[Source records]

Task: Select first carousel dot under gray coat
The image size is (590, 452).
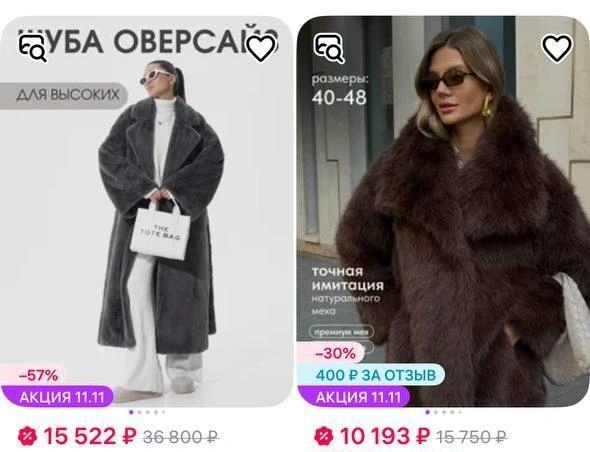Action: pyautogui.click(x=131, y=412)
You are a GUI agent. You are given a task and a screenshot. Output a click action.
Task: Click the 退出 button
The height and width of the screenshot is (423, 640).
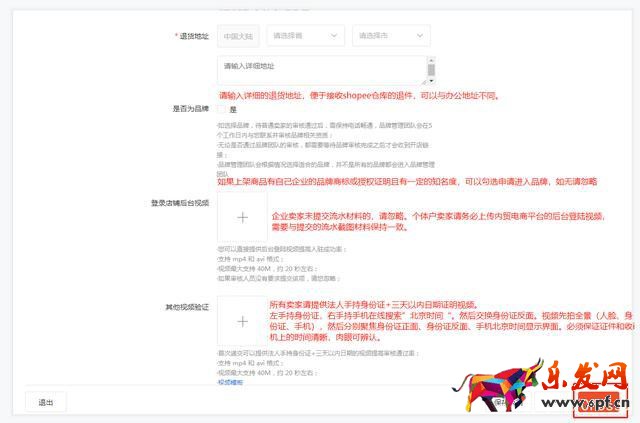46,402
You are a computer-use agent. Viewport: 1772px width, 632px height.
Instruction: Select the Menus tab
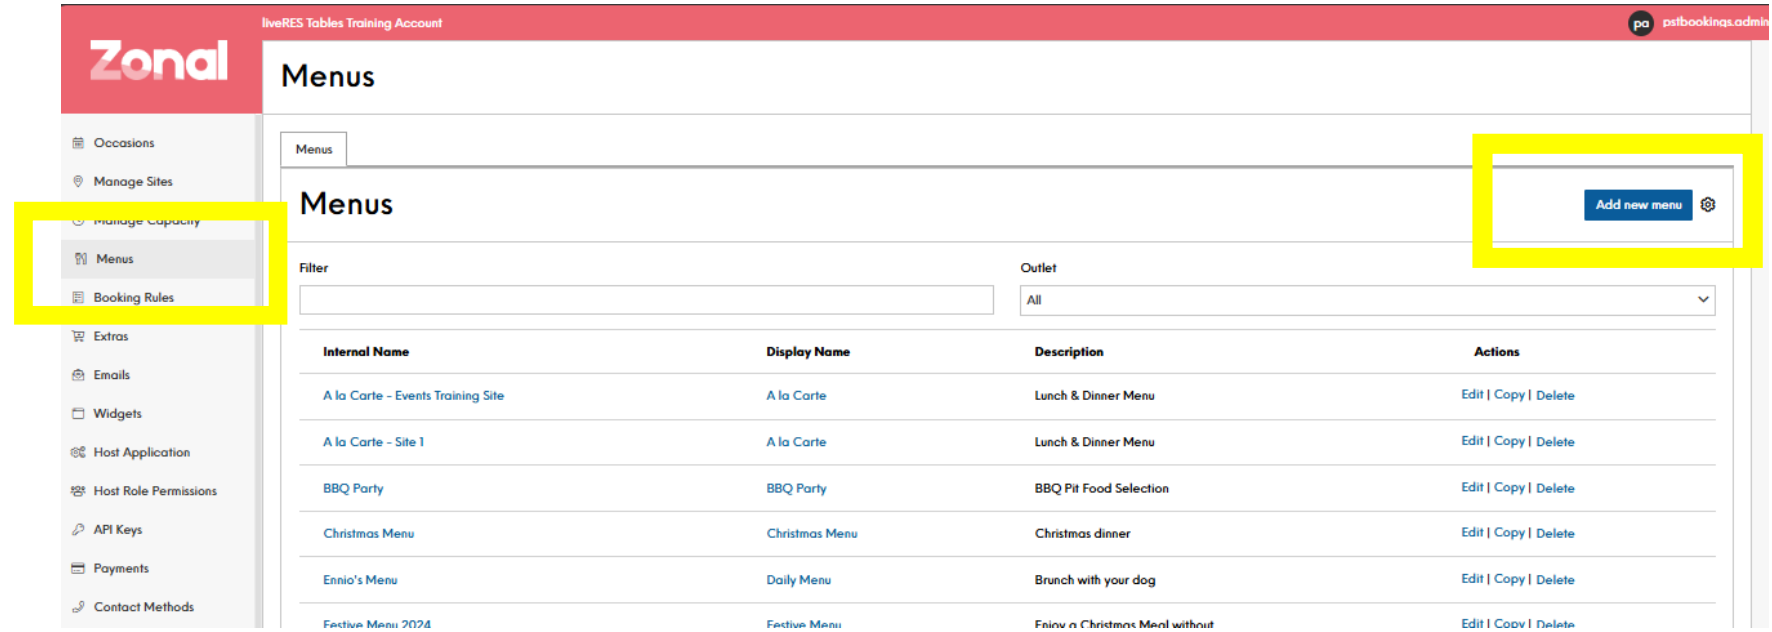point(314,150)
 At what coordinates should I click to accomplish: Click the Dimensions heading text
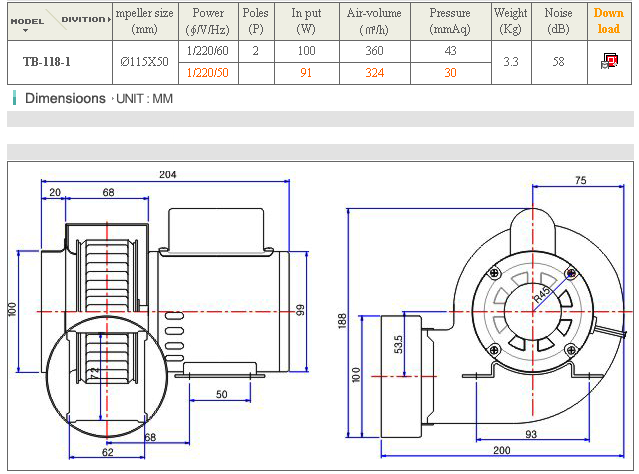click(65, 99)
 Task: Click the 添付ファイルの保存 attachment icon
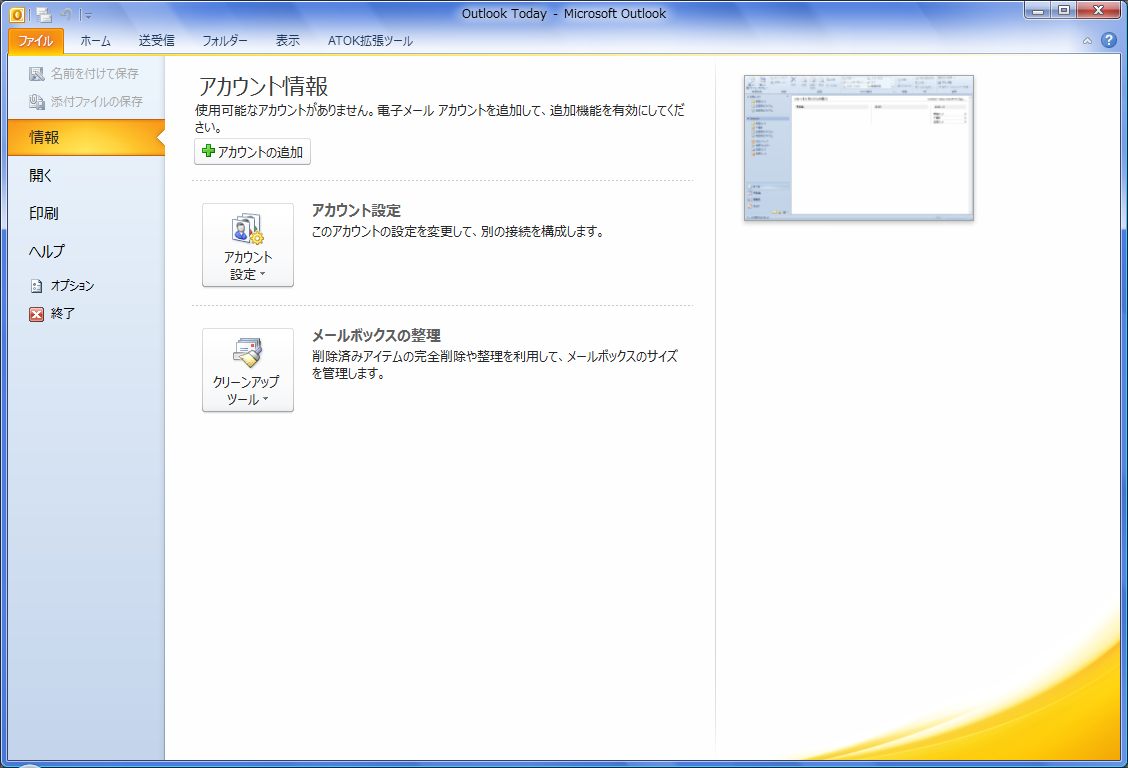click(37, 102)
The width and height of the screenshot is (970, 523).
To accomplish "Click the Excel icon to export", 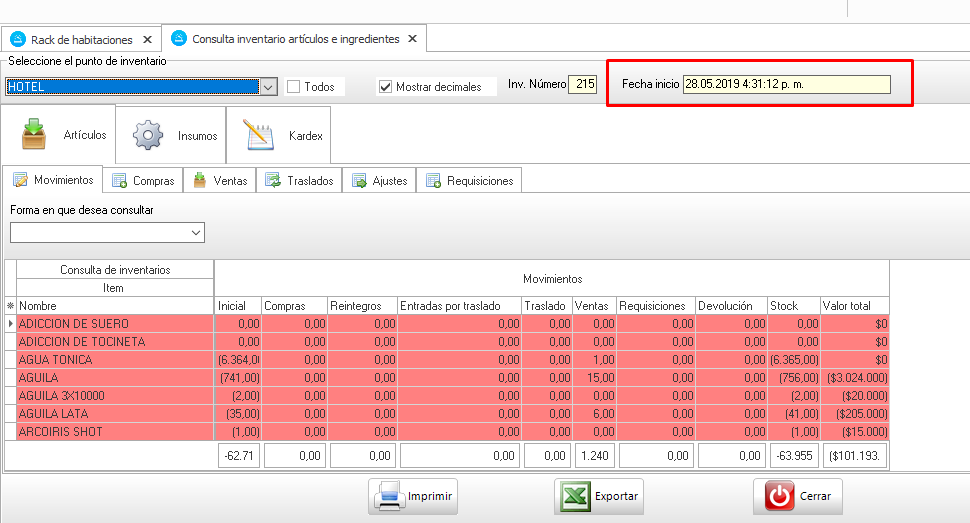I will pyautogui.click(x=575, y=495).
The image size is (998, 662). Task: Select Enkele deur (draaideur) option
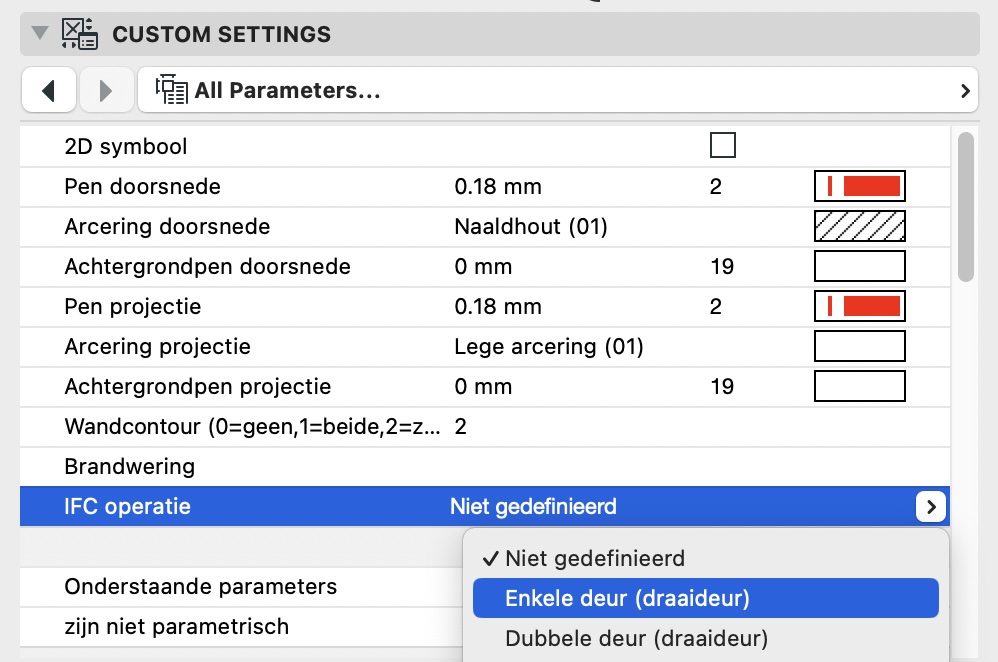(627, 598)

[/Source records]

◆ What is required
Every line above that holds the word "agent" needs to be copied.

◆ Answer area
You are a GUI agent. You are given a task and a screenshot. Output a click action.
You are a computer-use agent. Viewport: 1772px width, 632px height.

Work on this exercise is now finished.